Frédéric Sudraud dirige plusieurs structures dans le domaine de la communication, dont une qui s’appelle Facil’iti et qui a développé un outil innovant pour améliorer l’accessibilité des sites internet. Il nous présente ce dispositif et nous fait part de son point de vue sur l’accessibilité numérique.

Pouvez-vous nous présenter l’entreprise Facil’iti ?
Facil’iti est à l’origine de la création d’un outil d’assistance à l’accessibilité digitale que l’on installe sur un site internet et qui permet de rendre ce site internet accessible aux usagers qui le visitent. C’est une solution technologique qui s’implante directement sur des sites internet existants, des intranets, ou des applications. L’objectif de Facil’iti est très simple : permettre de modifier l’affichage d’un site internet (sur n’importe quel type d’écran : un mobile, une tablette, ou un ordinateur) en fonction des besoins de l’utilisateur. Nous sommes vraiment centrés sur l’expérience utilisateur.

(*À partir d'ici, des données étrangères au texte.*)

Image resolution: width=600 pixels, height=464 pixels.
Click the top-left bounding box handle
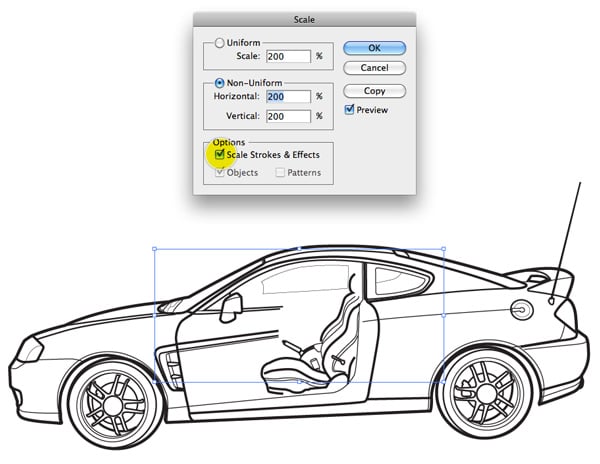pos(155,249)
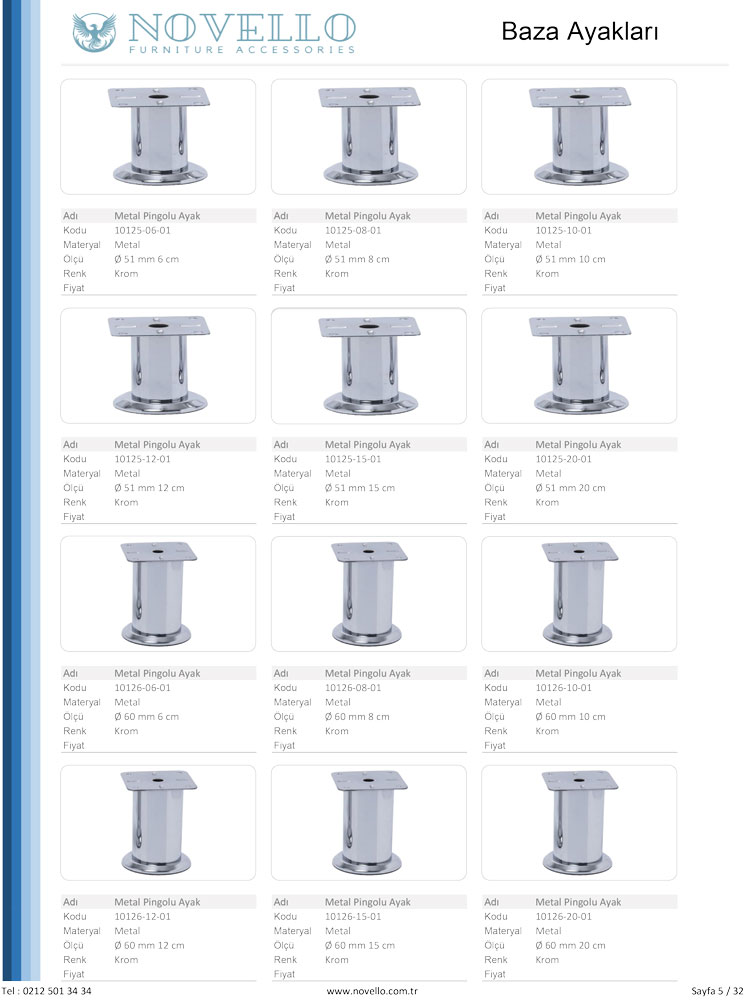Select the Sayfa 5 / 32 page indicator
The height and width of the screenshot is (1000, 745).
point(716,990)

Pour une personne qui aurait un trouble visuel par exemple, la modification que l’on opère sur l’écran peut être un grossissement de caractère, un changement du fond colorimétrique, un changement de police de caractère…
Pour quelqu’un qui aurait un trouble le moteur, Facil’iti vient adapter les zones de clic en fonction de la précision du geste dont va avoir besoin l’utilisateur.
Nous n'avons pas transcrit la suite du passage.